----- Input

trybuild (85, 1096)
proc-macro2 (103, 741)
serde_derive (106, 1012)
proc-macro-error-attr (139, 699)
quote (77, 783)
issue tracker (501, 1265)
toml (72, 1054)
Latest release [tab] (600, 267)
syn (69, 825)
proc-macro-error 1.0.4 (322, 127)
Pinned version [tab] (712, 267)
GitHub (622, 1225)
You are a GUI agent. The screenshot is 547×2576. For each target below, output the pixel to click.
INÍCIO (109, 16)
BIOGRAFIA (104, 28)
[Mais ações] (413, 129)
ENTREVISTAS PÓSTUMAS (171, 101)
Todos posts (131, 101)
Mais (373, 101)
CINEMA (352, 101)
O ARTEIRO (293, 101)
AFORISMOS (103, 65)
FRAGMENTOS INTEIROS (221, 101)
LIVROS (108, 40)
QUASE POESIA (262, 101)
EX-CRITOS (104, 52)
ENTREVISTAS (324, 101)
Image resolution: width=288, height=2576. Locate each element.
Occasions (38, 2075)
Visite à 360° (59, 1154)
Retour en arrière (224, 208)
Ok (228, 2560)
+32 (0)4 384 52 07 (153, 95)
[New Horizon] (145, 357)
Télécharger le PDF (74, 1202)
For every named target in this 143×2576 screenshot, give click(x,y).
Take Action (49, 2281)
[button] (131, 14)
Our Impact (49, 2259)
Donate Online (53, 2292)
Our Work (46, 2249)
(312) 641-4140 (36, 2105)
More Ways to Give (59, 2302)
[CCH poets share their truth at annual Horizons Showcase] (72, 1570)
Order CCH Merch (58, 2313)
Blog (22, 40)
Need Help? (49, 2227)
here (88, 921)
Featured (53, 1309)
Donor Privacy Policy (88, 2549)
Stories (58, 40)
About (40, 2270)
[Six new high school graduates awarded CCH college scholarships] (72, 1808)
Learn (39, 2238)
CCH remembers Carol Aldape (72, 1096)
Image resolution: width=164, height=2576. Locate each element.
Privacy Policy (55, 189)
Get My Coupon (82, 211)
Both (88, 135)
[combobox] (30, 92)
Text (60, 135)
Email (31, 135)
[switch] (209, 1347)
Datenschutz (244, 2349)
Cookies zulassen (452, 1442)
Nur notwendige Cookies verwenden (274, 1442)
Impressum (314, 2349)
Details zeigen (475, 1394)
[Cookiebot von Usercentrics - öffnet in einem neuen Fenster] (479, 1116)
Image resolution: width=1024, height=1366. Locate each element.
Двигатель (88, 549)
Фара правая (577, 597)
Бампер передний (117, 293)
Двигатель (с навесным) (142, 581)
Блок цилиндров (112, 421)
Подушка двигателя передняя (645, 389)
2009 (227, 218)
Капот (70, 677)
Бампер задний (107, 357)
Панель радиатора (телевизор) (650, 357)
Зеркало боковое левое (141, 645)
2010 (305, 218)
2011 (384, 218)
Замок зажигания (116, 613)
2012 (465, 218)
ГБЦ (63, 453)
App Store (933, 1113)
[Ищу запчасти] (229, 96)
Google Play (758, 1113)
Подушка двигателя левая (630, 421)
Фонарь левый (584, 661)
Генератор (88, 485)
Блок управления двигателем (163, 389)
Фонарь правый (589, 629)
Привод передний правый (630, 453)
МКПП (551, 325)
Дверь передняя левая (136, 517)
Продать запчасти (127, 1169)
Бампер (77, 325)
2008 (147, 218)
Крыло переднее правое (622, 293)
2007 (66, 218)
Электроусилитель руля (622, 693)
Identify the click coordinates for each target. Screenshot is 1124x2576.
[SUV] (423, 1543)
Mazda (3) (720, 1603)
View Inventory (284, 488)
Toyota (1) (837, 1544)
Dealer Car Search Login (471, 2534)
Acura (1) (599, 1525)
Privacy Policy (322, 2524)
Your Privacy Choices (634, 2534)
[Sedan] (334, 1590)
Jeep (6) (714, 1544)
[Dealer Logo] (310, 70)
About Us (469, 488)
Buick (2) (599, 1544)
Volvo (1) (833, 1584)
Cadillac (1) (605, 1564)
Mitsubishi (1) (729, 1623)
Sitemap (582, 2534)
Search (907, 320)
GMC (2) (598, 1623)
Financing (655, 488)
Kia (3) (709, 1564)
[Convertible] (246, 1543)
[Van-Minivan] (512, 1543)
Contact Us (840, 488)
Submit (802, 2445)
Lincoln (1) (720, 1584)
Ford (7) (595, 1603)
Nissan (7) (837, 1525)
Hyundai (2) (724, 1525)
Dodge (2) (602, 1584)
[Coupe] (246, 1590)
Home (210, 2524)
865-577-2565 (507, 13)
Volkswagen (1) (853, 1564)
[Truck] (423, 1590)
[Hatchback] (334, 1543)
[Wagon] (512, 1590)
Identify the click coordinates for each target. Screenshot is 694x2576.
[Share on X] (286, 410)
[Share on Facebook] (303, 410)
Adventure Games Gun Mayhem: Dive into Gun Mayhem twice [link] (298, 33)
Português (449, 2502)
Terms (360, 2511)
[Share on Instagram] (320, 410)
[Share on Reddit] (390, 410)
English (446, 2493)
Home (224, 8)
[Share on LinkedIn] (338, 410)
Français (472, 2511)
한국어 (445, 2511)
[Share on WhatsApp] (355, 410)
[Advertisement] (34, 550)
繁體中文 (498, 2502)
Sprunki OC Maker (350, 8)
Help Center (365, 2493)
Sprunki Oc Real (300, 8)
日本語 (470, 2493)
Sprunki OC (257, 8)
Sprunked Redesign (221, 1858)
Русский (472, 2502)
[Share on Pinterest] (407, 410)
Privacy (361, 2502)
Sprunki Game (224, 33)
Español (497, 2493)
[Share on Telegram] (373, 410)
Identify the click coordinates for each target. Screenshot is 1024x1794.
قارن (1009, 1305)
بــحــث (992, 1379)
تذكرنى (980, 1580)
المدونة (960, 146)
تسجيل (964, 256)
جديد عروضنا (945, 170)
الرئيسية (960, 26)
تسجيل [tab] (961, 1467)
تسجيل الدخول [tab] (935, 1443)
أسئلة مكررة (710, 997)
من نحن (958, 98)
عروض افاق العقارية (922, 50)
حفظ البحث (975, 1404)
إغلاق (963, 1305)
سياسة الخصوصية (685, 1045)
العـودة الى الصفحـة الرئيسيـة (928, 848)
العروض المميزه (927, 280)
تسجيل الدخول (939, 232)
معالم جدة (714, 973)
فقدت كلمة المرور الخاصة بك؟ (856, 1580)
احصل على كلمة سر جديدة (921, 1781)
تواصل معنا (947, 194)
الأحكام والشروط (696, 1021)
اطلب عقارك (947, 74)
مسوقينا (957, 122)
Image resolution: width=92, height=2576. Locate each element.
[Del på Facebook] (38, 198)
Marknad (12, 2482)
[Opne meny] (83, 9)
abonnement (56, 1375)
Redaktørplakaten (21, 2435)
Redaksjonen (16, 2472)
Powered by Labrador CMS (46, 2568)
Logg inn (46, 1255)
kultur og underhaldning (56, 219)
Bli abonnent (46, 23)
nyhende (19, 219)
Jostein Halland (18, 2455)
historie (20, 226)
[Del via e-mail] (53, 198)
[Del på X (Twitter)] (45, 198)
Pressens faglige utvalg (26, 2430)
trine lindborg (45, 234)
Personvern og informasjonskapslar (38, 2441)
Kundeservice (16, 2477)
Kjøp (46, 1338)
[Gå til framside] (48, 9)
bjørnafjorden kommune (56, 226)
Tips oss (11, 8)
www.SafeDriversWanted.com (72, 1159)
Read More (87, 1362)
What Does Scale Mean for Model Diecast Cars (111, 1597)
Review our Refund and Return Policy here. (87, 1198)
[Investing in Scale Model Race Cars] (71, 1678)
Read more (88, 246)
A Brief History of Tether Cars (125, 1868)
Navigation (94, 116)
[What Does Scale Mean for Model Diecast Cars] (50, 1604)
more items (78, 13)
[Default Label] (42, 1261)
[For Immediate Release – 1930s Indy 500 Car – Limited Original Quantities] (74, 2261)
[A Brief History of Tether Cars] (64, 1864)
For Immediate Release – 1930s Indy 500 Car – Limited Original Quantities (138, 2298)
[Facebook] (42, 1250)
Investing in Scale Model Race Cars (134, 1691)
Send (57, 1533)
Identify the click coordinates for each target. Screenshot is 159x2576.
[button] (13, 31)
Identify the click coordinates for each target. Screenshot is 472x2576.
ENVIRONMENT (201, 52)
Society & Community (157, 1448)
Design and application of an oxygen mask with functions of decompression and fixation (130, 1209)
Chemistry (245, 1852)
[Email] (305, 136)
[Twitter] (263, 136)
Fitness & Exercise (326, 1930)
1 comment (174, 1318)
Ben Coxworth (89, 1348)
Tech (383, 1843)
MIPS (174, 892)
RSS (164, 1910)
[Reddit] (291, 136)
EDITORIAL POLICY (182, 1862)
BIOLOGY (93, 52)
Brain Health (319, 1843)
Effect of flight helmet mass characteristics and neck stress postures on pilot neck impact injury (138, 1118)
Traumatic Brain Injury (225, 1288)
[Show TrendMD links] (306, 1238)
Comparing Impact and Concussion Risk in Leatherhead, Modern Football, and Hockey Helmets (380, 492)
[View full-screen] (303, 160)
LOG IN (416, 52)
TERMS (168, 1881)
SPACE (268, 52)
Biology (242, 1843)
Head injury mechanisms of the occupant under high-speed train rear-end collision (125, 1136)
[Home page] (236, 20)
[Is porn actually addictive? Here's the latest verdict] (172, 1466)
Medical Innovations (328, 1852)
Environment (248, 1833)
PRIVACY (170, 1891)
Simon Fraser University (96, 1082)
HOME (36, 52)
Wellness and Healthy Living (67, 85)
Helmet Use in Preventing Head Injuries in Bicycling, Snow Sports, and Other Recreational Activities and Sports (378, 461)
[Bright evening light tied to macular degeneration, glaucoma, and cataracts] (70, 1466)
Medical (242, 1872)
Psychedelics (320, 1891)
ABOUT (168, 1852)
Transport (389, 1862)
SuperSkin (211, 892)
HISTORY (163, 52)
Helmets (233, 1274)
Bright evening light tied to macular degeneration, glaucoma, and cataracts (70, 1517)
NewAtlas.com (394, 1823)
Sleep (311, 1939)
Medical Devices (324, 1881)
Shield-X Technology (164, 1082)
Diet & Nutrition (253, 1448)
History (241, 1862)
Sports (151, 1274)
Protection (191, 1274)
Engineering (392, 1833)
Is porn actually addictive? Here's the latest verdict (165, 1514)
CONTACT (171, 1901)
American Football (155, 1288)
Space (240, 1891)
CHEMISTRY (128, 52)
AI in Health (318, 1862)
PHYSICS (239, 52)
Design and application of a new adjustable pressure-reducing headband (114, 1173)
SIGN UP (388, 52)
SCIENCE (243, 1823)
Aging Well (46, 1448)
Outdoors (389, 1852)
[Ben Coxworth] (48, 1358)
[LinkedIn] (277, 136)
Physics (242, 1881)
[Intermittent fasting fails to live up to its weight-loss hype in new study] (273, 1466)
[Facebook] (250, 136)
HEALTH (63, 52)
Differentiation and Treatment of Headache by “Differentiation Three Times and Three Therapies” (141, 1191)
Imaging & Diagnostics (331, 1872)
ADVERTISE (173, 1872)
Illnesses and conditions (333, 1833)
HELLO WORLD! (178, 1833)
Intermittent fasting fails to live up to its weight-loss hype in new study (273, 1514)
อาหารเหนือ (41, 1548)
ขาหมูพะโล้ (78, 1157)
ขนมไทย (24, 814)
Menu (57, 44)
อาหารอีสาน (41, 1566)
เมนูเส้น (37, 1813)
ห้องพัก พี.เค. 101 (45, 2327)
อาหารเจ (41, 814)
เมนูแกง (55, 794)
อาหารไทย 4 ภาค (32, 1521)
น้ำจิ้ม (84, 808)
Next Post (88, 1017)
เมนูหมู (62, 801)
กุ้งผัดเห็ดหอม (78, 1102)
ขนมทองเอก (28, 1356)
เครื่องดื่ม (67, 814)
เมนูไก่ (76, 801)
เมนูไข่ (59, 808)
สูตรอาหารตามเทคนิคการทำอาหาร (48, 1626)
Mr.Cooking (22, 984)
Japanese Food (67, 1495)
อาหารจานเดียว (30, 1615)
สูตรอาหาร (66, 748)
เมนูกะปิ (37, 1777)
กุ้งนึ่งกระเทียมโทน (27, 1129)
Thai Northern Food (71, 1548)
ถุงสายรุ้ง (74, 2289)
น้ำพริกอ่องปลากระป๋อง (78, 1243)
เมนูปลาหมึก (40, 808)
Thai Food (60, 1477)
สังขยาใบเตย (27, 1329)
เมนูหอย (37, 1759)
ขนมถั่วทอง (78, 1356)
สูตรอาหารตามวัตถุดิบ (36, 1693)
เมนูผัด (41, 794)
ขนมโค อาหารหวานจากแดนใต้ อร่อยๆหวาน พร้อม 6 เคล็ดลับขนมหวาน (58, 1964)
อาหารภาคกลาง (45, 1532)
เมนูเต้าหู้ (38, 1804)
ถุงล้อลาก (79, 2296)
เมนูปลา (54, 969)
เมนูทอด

----------

**Problem requirements**
Above are the records; please copy exactly their first line and each line after it through the line containing "LIVROS (108, 40)", and no line after that.

**Final answer**
trybuild (85, 1096)
proc-macro2 (103, 741)
serde_derive (106, 1012)
proc-macro-error-attr (139, 699)
quote (77, 783)
issue tracker (501, 1265)
toml (72, 1054)
Latest release [tab] (600, 267)
syn (69, 825)
proc-macro-error 1.0.4 (322, 127)
Pinned version [tab] (712, 267)
GitHub (622, 1225)
You are a GUI agent. The screenshot is 547×2576. For each target below, output the pixel to click.
INÍCIO (109, 16)
BIOGRAFIA (104, 28)
[Mais ações] (413, 129)
ENTREVISTAS PÓSTUMAS (171, 101)
Todos posts (131, 101)
Mais (373, 101)
CINEMA (352, 101)
O ARTEIRO (293, 101)
AFORISMOS (103, 65)
FRAGMENTOS INTEIROS (221, 101)
LIVROS (108, 40)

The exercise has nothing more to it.